Исаак Лазаревич встал мне навстречу, подслеповато сощурился и, видно приняв меня за другого, завел свое привычное:
– Я вижу, ви самостоятельный человек…
Когда он наконец рассмотрел получше, что я за человек, то как-то внезапно замолчал и шагнул в сторону, почтительно уступая мне дорогу.
– Боже мой! – прошептал он, когда я с ним поравнялся. – Боже мой!
Бабушки дома не было, не было и ее соседок. Я пошарил рукой под крыльцом, куда обычно прятали ключ от общей двери, но ничего там не нашел. Наверное, подозрительная Софья Львовна уходила последней, а она-то никогда не оставляла своего ключа под крыльцом.

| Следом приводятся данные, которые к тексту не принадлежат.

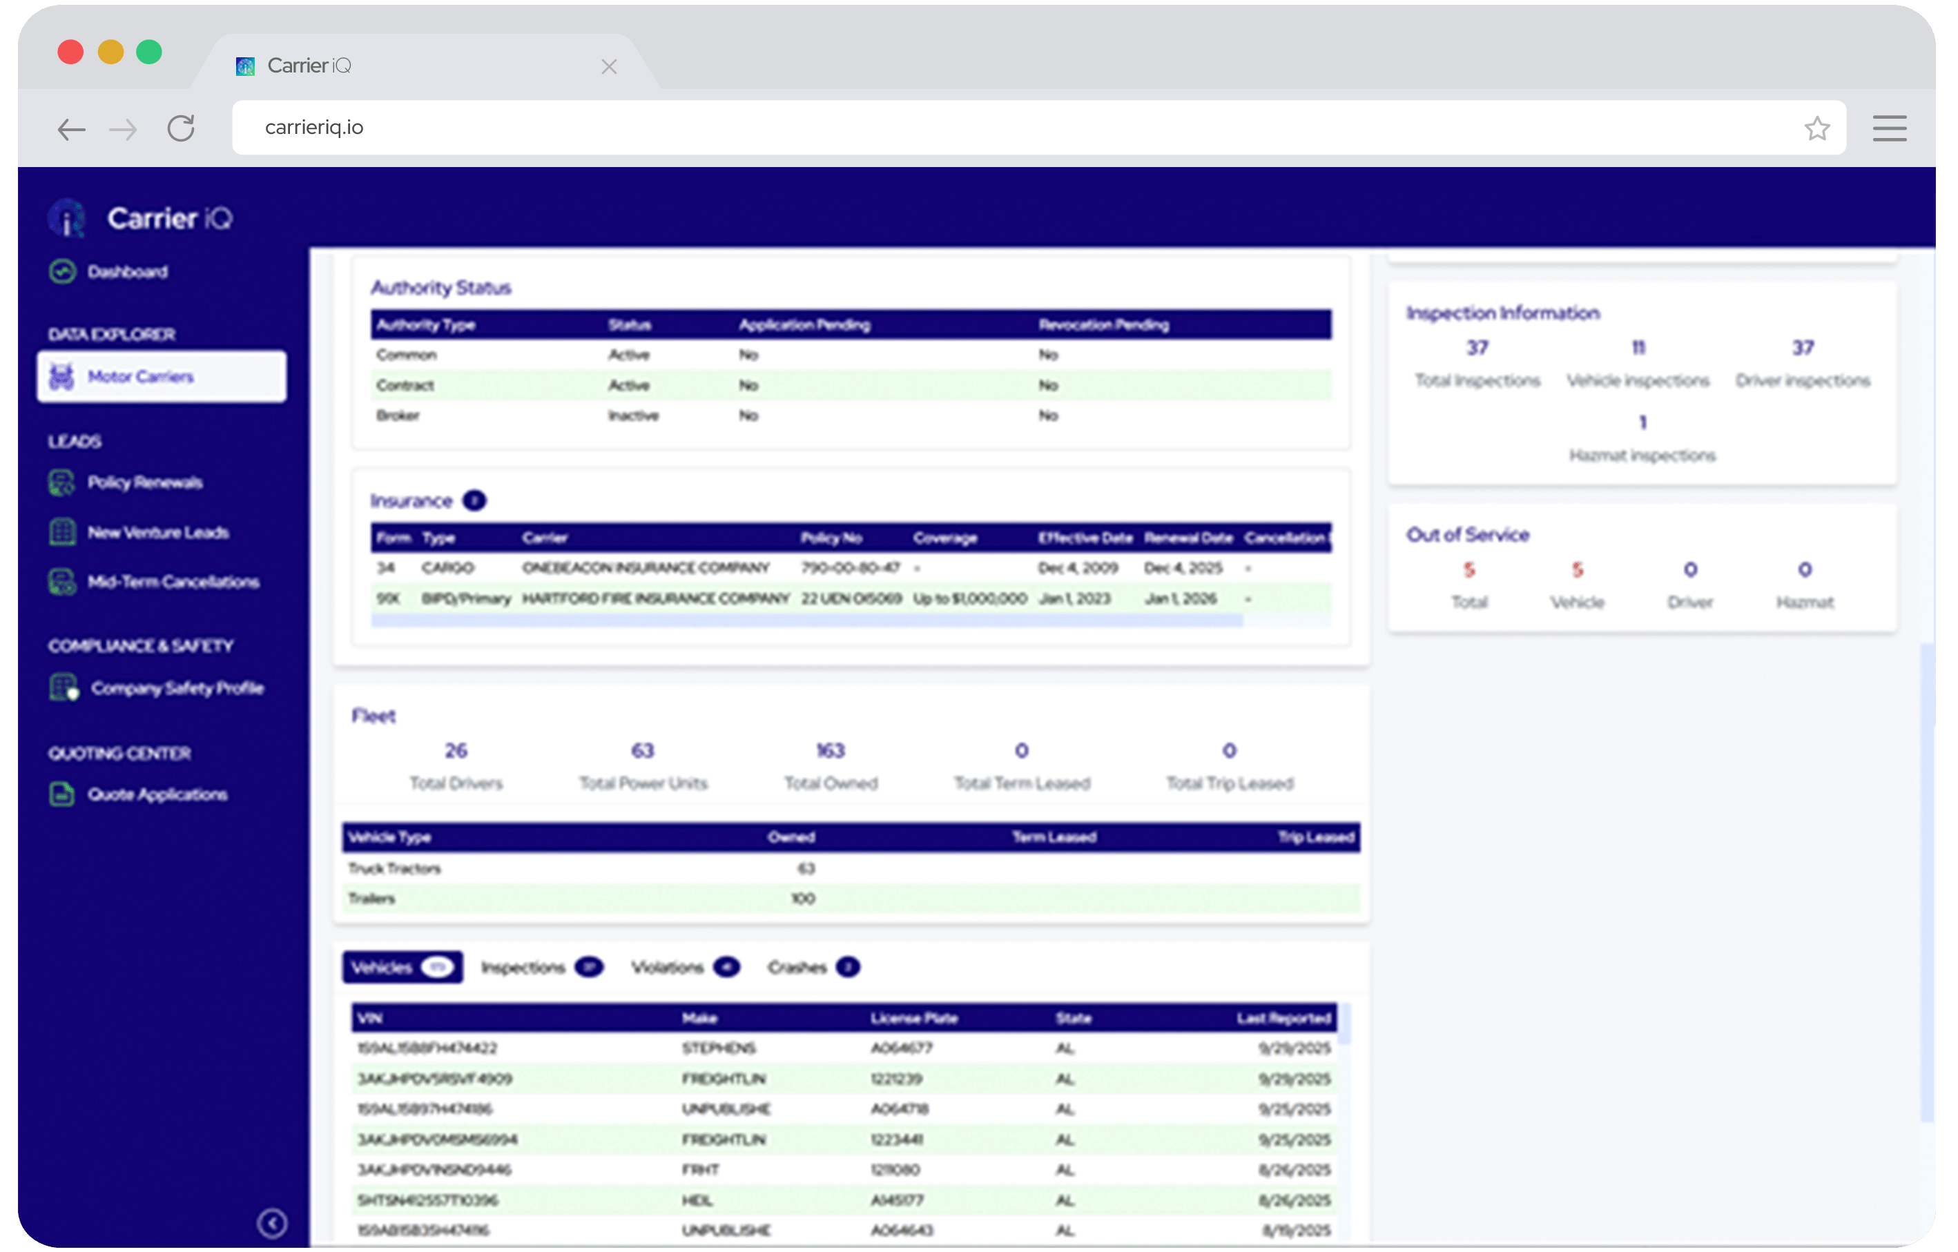Switch to the Violations tab
The image size is (1958, 1252).
click(x=668, y=967)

И не везло же мне весь этот день! Даже Маркиса нигде не было видно. Он, кажется, прошлого дня еще сбежал и не появлялся с тех пор. Поправился уже, что ли? Вообще-то на нем раны как на собаке заживали, быстро.

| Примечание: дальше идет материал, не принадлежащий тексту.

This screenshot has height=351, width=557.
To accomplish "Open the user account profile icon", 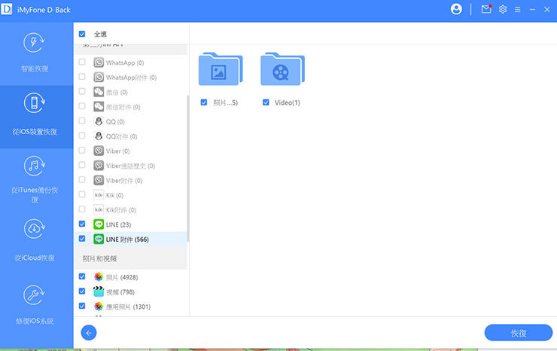I will coord(456,9).
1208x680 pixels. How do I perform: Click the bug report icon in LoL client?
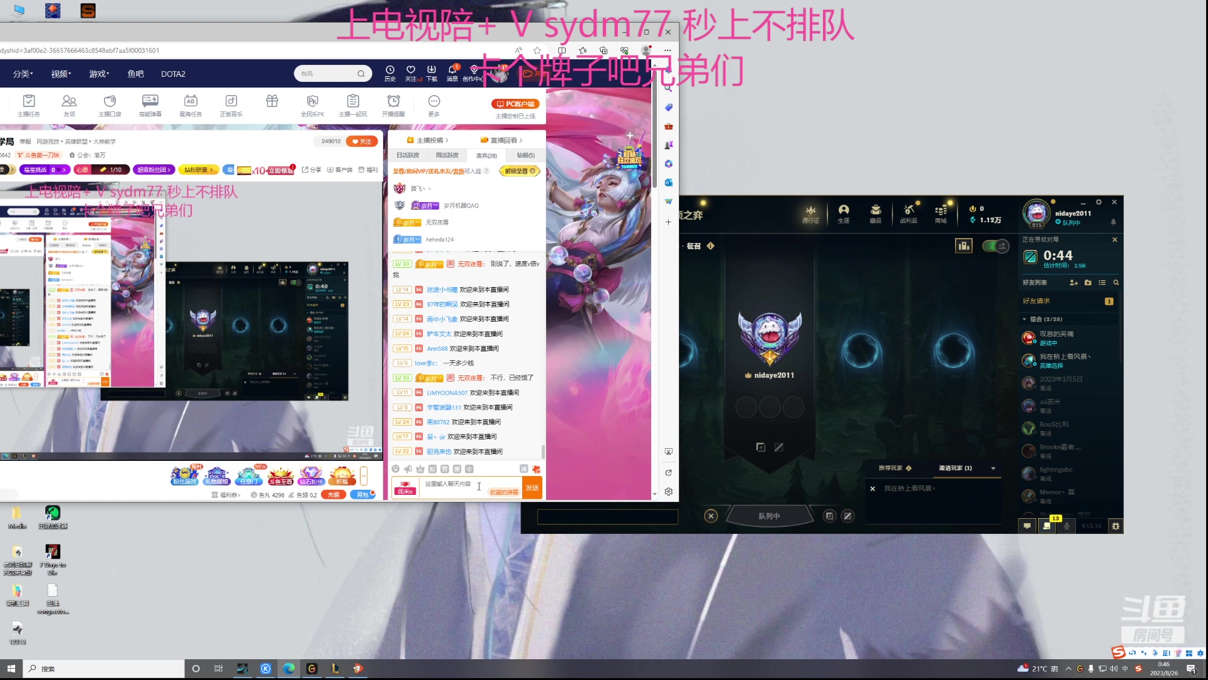coord(1116,526)
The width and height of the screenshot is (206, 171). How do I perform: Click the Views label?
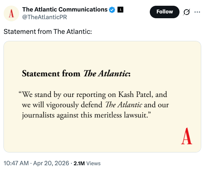pos(93,163)
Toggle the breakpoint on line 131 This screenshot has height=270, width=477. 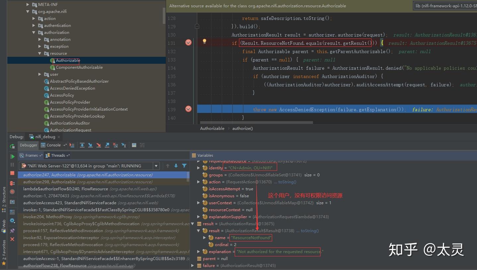coord(188,42)

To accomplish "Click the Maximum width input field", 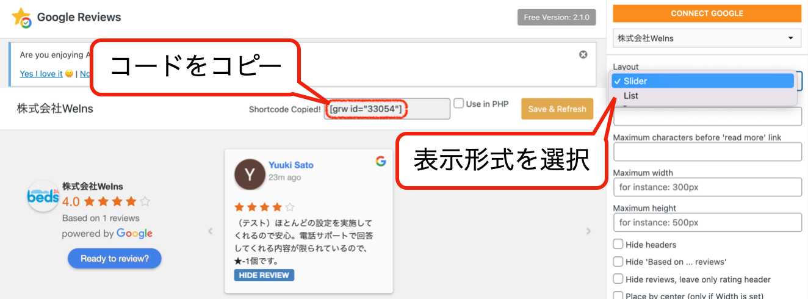I will [707, 187].
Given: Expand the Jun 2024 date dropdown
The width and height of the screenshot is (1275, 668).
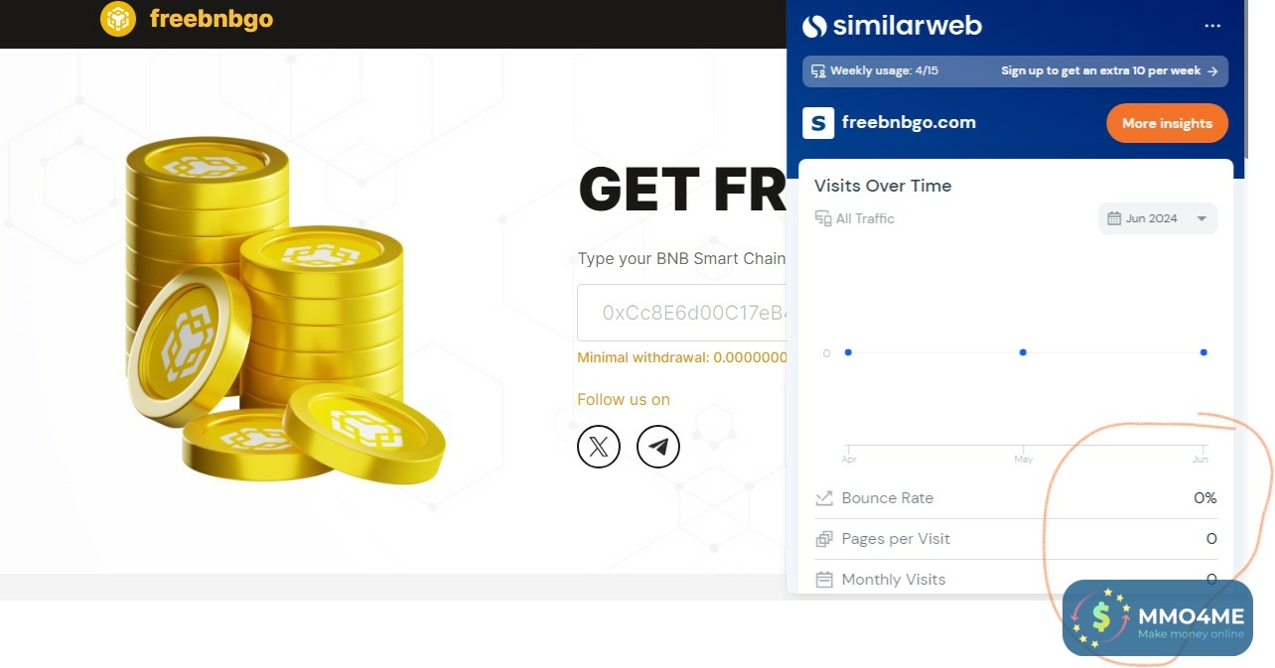Looking at the screenshot, I should (x=1158, y=218).
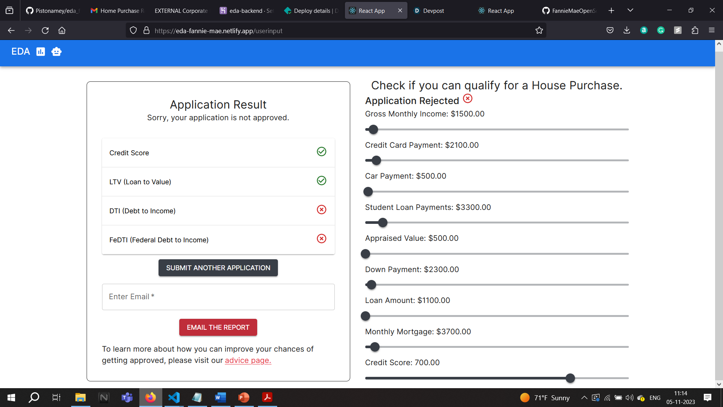Open the chatbot robot icon in header
Screen dimensions: 723x407
tap(56, 52)
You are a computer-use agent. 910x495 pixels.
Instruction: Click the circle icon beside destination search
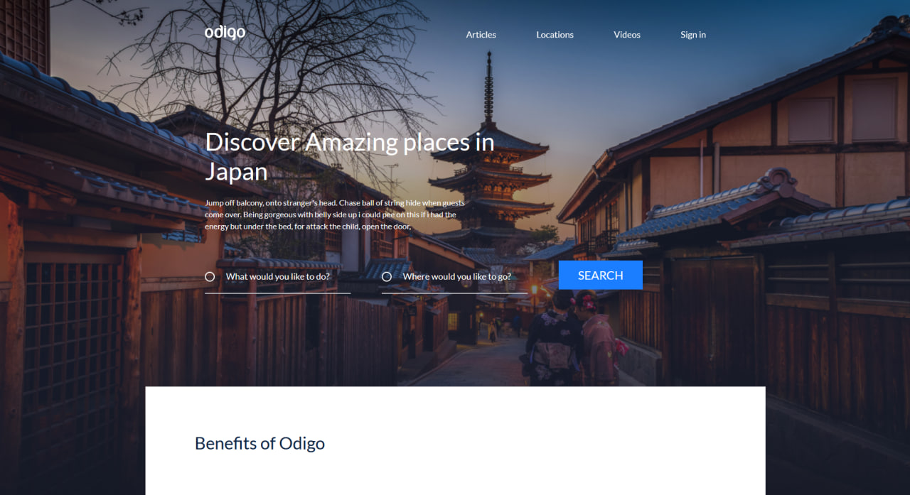[x=387, y=276]
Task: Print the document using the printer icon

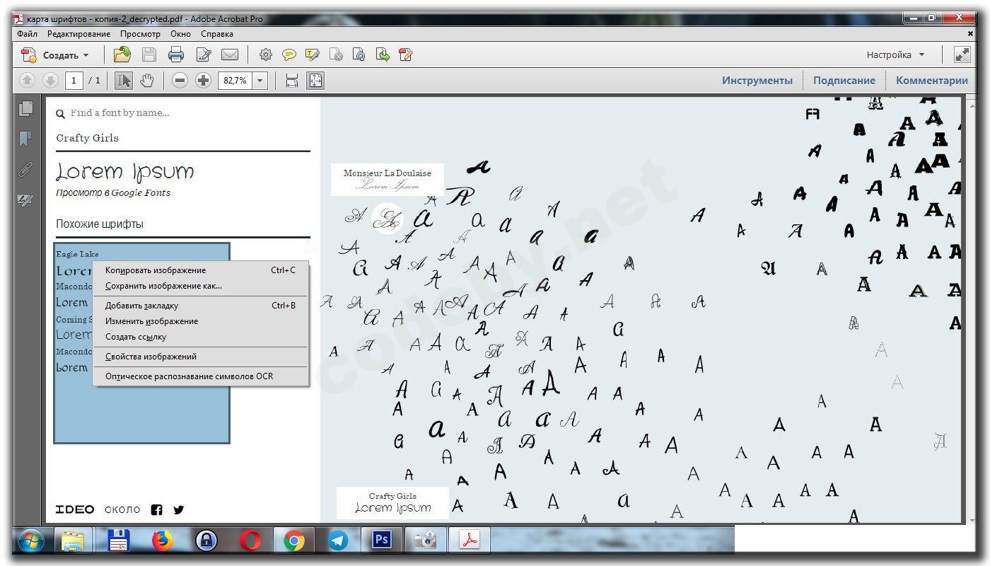Action: coord(176,54)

Пока я искал ключ, неслышно подошла Ира. Уж кого я не желал сейчас встретить, так это ее. Вернее, желал, желал, чтобы она похвалила меня и, может быть, пожалела, но не хотел, чтобы она меня видела таким, потому что отчего-то уверен был, что она не похвалит и не пожалеет.
Впрочем, теперь уже все равно: увидела так увидела.

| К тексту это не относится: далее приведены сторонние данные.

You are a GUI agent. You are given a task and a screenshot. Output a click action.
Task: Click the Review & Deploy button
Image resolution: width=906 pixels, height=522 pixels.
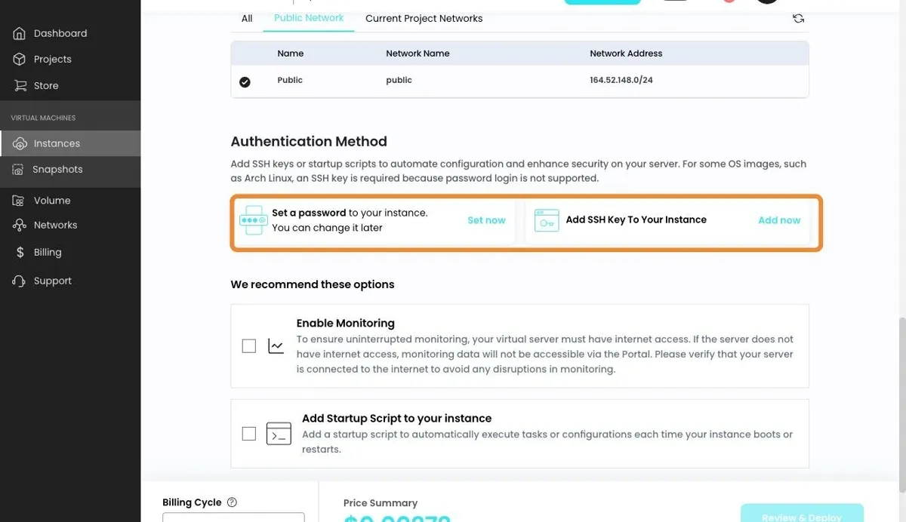(802, 514)
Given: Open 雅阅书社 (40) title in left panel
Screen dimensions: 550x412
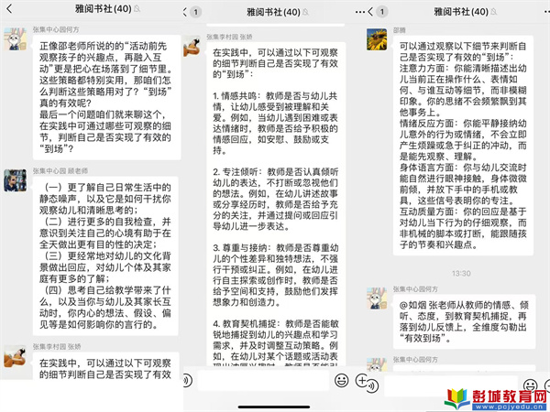Looking at the screenshot, I should pos(94,12).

– Фу, какой ты грязный весь! – сказала она и, брезгливо потянувшись ко мне маленькой чистенькой ручкой, сняла двумя пальчиками присохший уже комок тины с моего плеча. – Да с тобой и на люди стыдно показаться! – Она достала из карманчика сарафана кружевной платочек и долго оттирала им незримую грязь с пальцев, потом сказала: – Один мой знакомый мальчик говорил, что настоящий мужчина должен скрывать неприглядные стороны своего неотесанного «я».
Я, кажется, знал уже одного такого мальчика. Ну конечно, никакой он не мужественный и вряд ли даже старше меня. Такие, как он, вечно крутятся возле девчонок, о чем-то хихикают с ними, сплетничают, спорят и вообще громко разговаривают. Они и сами как девчонки, а когда у настоящих мальчишек дело доходит до любви или хотя бы до симпатии к кому-то из девочек, такие умненькие-благоразумненькие мальчики охотно выкладывают им все девчоночьи секреты и обычно служат почтальонами. Я почему-то теперь не сомневался, что там, в Пензе, у Иры был именно такой знакомый мальчик, не способный ни на что героическое. Привыкший к девчоночьим компаниям, он обращался с ними легко и свободно. Это мне приходилось все открывать для себя заново.